On the other hand, while I’m no medical expert, I’m told that vaccinations are only as good as the number of people who get them.  Vaccinating for polio is pointless if a significant number of the population doesn’t get the vaccination.

Even so, common sense tells us that you get more with sugar than you do with vinegar.  Perhaps the government of Belgium would have been better off offering parents some sort of incentive for getting the vaccinations.  It probably would have been just as cost-effective (trying and jailing people isn’t cheap) and ultimately would have likely ended in a much happier situation.

Comments

Here’s how it works; if the average likelihood of passing on a disease is that you’ll pass it on to more than one person, you have an epidemic.  If it’s less than one, the disease peters out.

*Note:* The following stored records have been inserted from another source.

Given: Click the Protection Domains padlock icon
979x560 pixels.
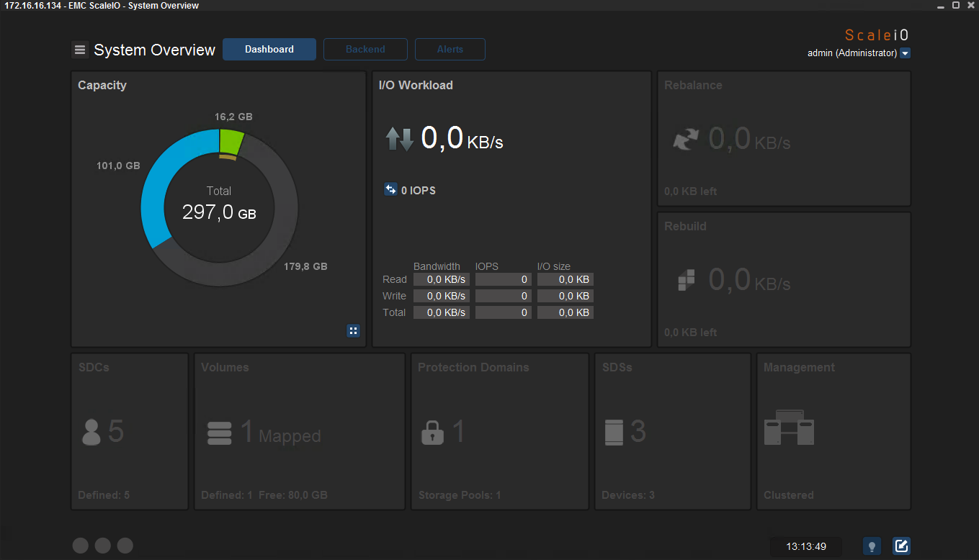Looking at the screenshot, I should [432, 433].
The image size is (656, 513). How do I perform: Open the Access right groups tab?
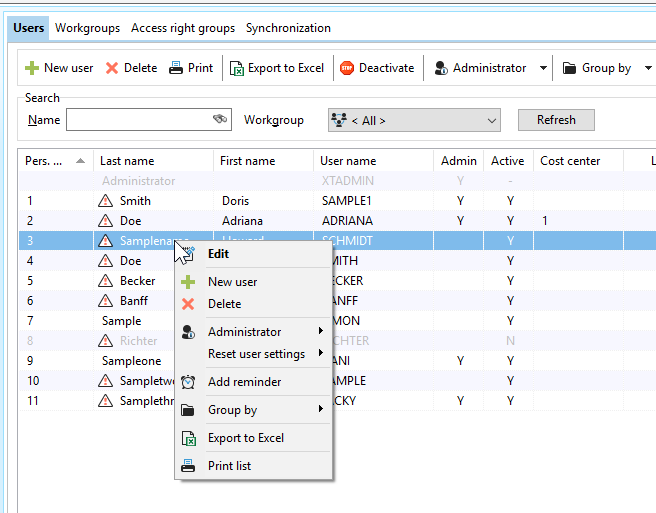pos(183,28)
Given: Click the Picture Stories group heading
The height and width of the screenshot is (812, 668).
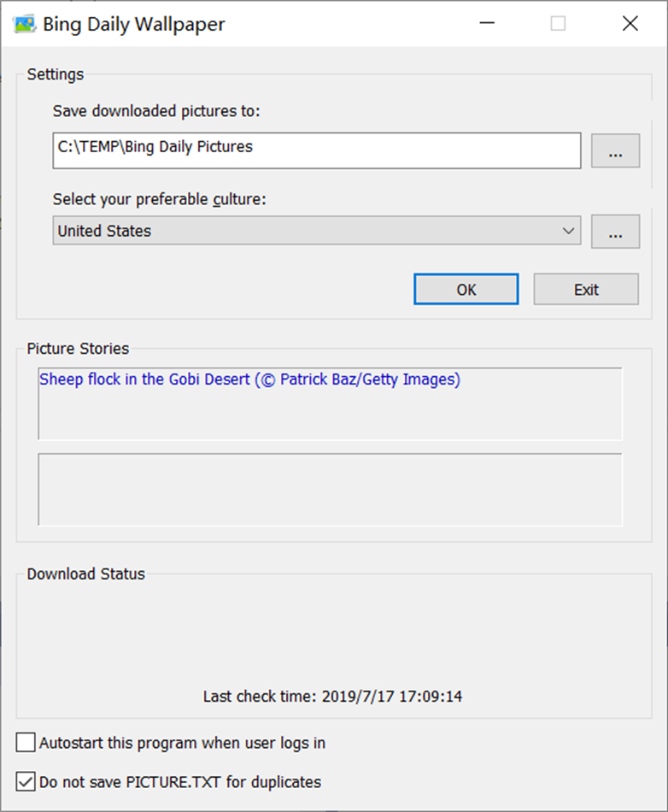Looking at the screenshot, I should point(78,349).
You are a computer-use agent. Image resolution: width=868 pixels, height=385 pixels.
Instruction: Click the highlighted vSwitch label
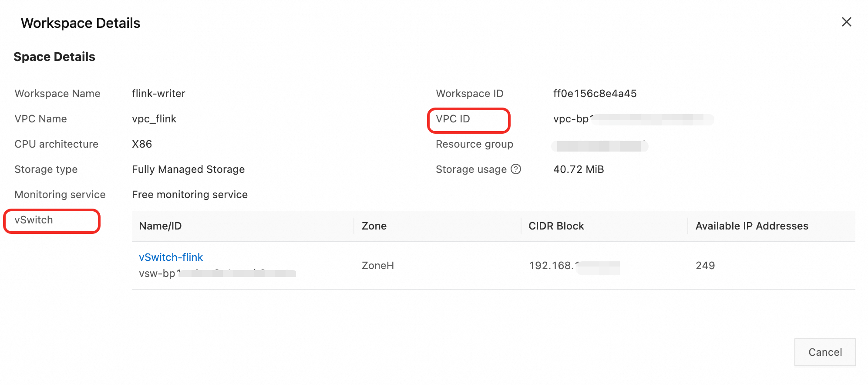coord(34,220)
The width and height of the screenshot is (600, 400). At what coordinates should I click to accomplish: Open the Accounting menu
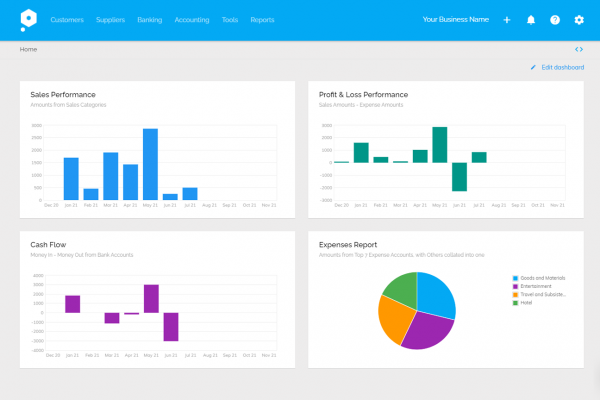pos(191,19)
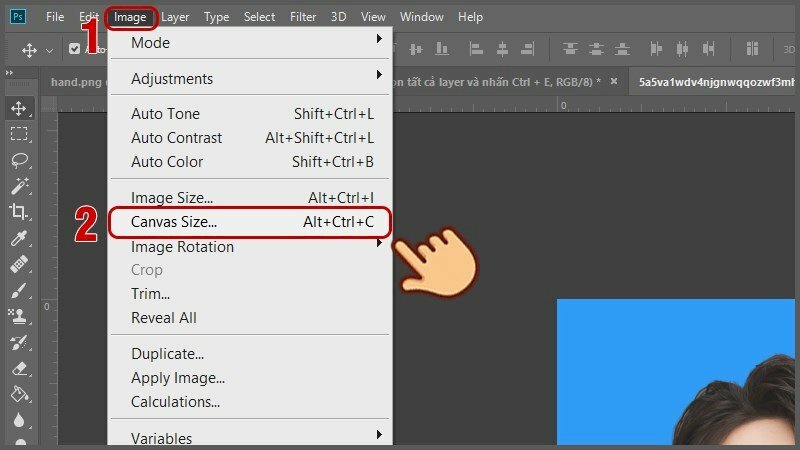Choose the Eraser tool
The width and height of the screenshot is (800, 450).
[x=18, y=368]
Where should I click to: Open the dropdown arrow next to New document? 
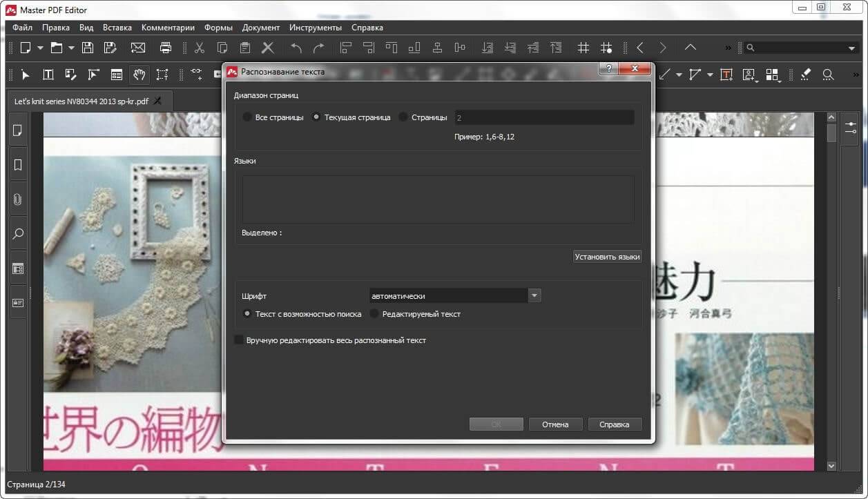[40, 48]
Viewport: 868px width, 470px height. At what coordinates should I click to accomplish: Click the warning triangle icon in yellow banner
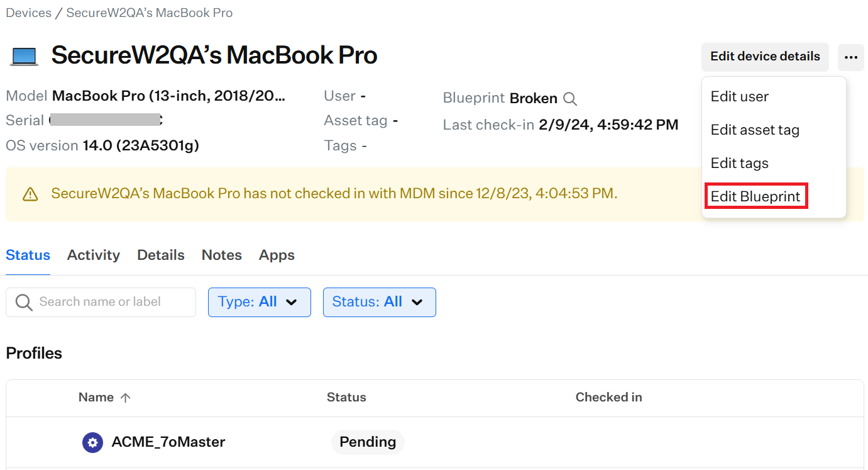[x=30, y=194]
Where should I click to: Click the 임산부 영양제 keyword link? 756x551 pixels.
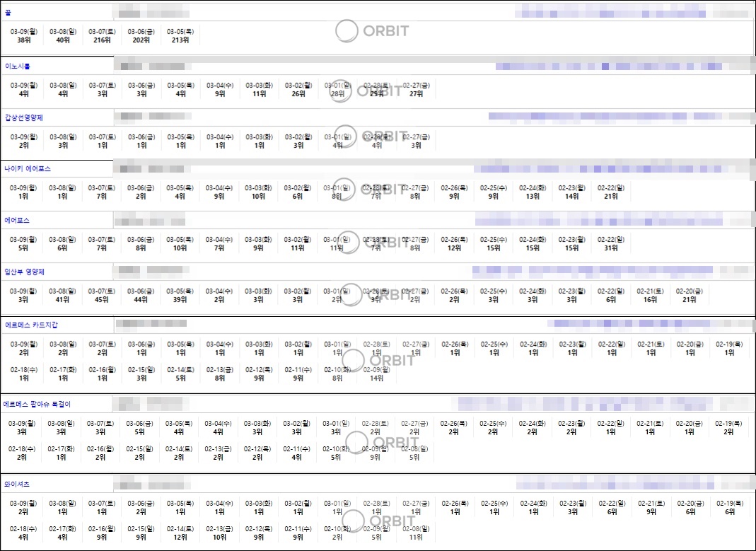[25, 272]
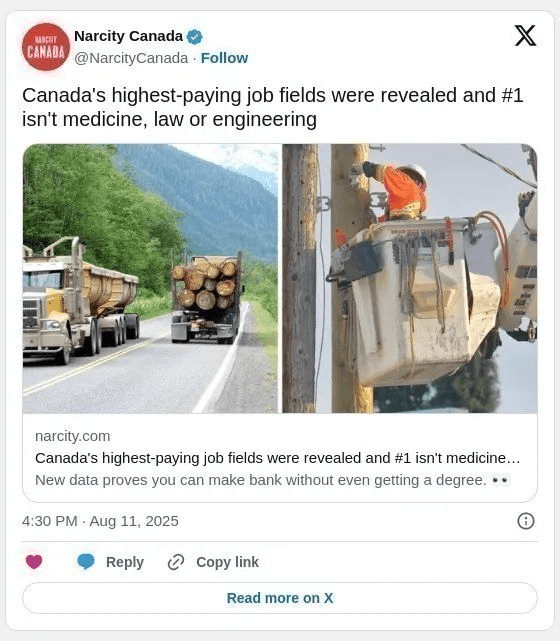Click Read more on X button
560x641 pixels.
tap(280, 598)
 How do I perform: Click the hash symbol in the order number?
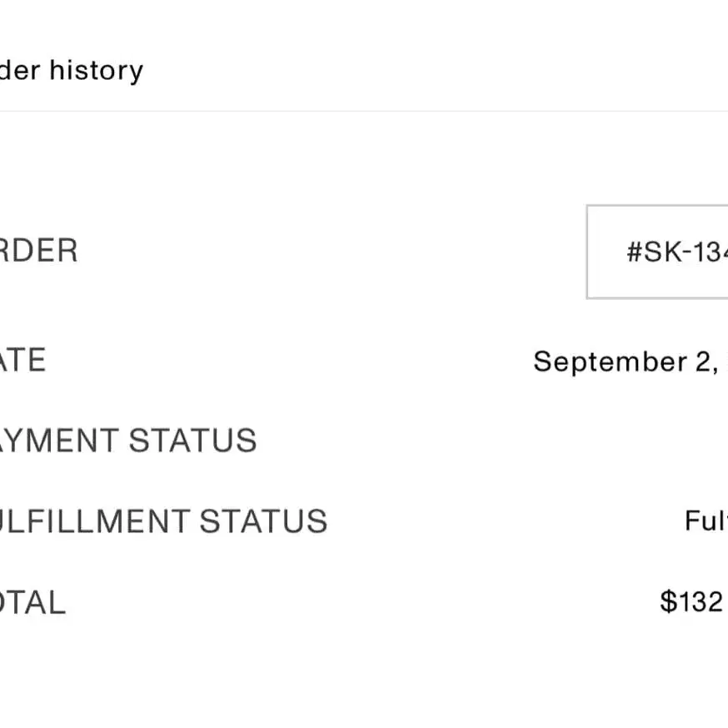pos(636,252)
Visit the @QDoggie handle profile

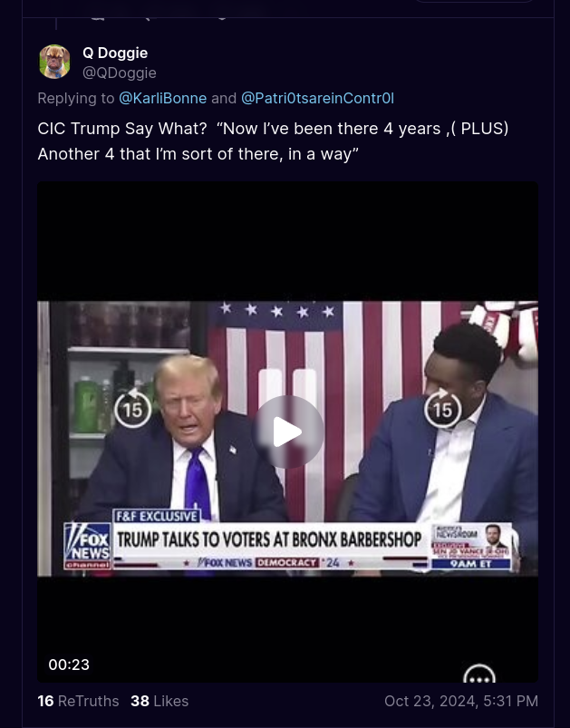tap(120, 73)
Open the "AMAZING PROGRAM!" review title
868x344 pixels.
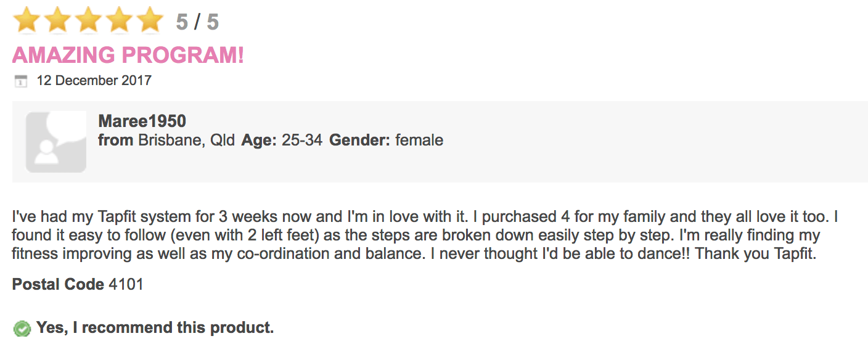tap(128, 55)
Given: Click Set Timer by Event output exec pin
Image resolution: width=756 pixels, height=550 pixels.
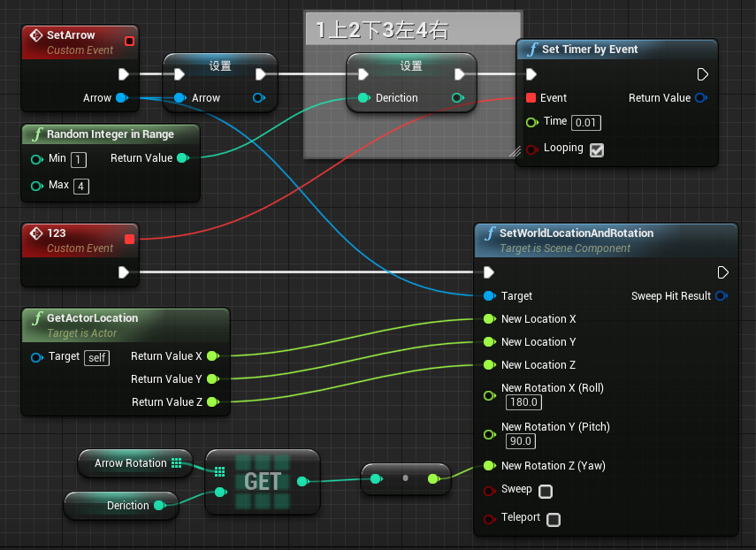Looking at the screenshot, I should tap(703, 74).
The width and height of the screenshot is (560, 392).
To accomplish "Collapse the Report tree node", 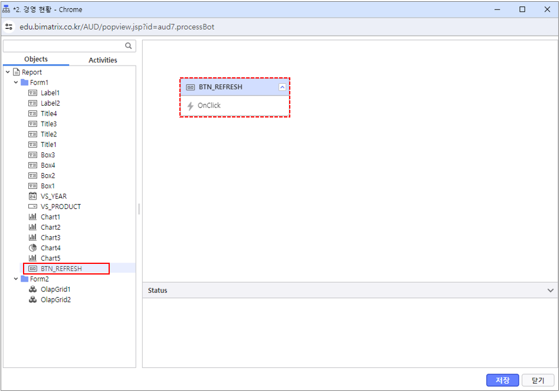I will tap(8, 73).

Vaccines work by reducing the likelihood that each person will get it in the first place--so if the average transmission rate is to two people, but the vaccine reduces the “catch” rate by over 50%, you’re going to stop the epidemic.  The “catch rate reduction” is the effectiveness of the vaccine (say 90%) times the innoculation rate.

If Belgium is anything like our country, the problem isn’t kids not being vaccinated as much as it is immigrants coming in with the disease.  Maybe it would be better to require polio innoculation for immigrants than for the native born.